====== DOCUMENT EXCERPT ======

Maggie will undoubtedly get an Oscar. But having seen Brief Encounter last week - and come away  feeling sorry that it was over too soon - I wondered why films today always make you feel as if they've gone on half an hour too long. By the end, I'd had just a bit too much. And as for the ending ... I'd give Maggie her Oscar and the film 7.5. 

Saturday 31 October 2015


Julie de Thellusson-Ployard, 1760

After the film yesterday, I walked through Soho to the Royal Academy (passing Foyle's, where I finally gave in and treated myself to a very expensive book that I've wanted for ages). I ignored the throng milling around for Ai Weiwei, though I might go back - his tree sculpture in the courtyard looks wonderful. But I was more in the mood for the extraordinary pastels of Jean-Etienne Liotard. We don't know him better because it has only recently become possible to transport pastels without damaging them. This is the most engaging exhibition I've seen for ages. Not just the medium - what a master he was, you wouldn't think you could achieve such extraordinary detail with pastel - but the wonderful intimacy and liveliness of his portraits. Look at this bridal portrait of Julie de Thellusson-Ployard, aged about 20 (that's her husband's portrait on her wrist) ... Doesn't she look fun, and not likely to say no to a second slice of cake!


And this is Princess Louisa-Anne, aged five, the sickly delicate child of the late Frederick, Prince of Wales and Princess Augusta. He captures her alert, lively curiosity at the same time as her wan peakiness ... see how thin she is, that dress is so big for her that it's slipping down her chest below her nipple. I kept thinking that if you stripped off the expensive gown, she'd look like an under-nourished  slum child.

====== DATA EXTRACT ======

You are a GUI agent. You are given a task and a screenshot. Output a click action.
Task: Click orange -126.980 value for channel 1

======
====== DATA EXTRACT ======

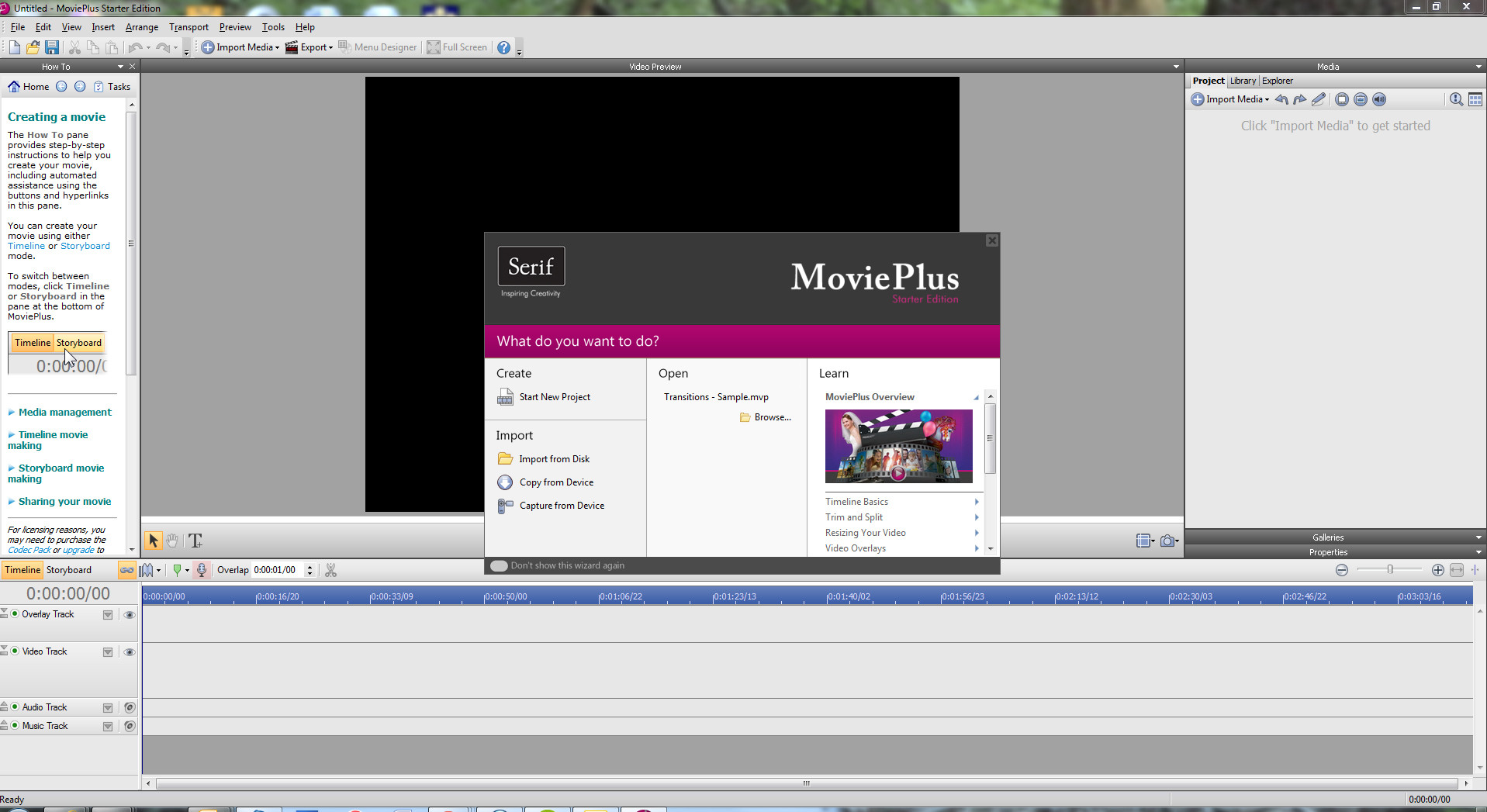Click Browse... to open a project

======
====== DATA EXTRACT ======

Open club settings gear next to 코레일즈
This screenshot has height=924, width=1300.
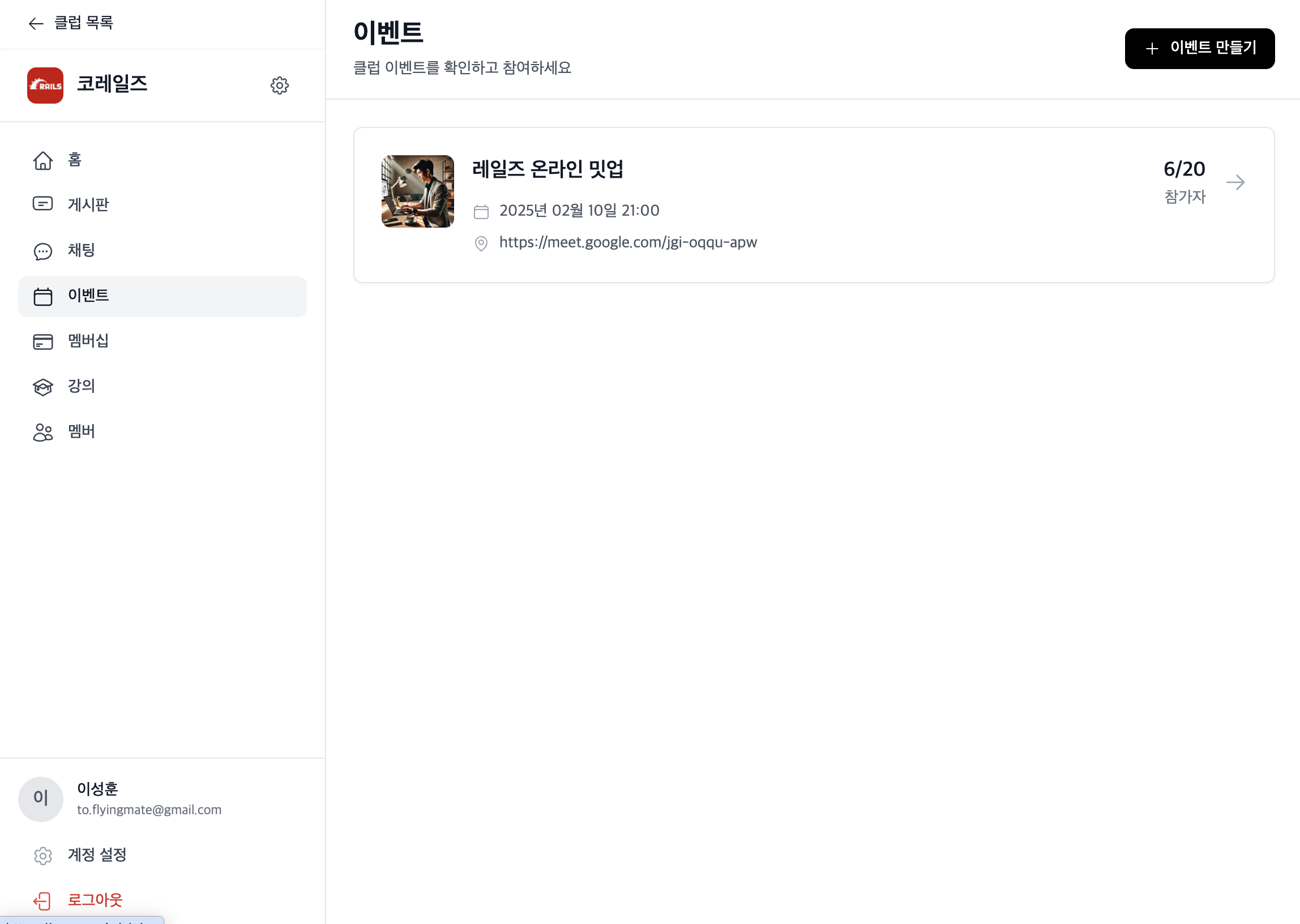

======

In the blog post about the Liotard exhibition, whose portrait does Julie de Thellusson-Ployard wear on her wrist? The records aren't needed for this.

### EXERCISE ANSWER
Her husband's.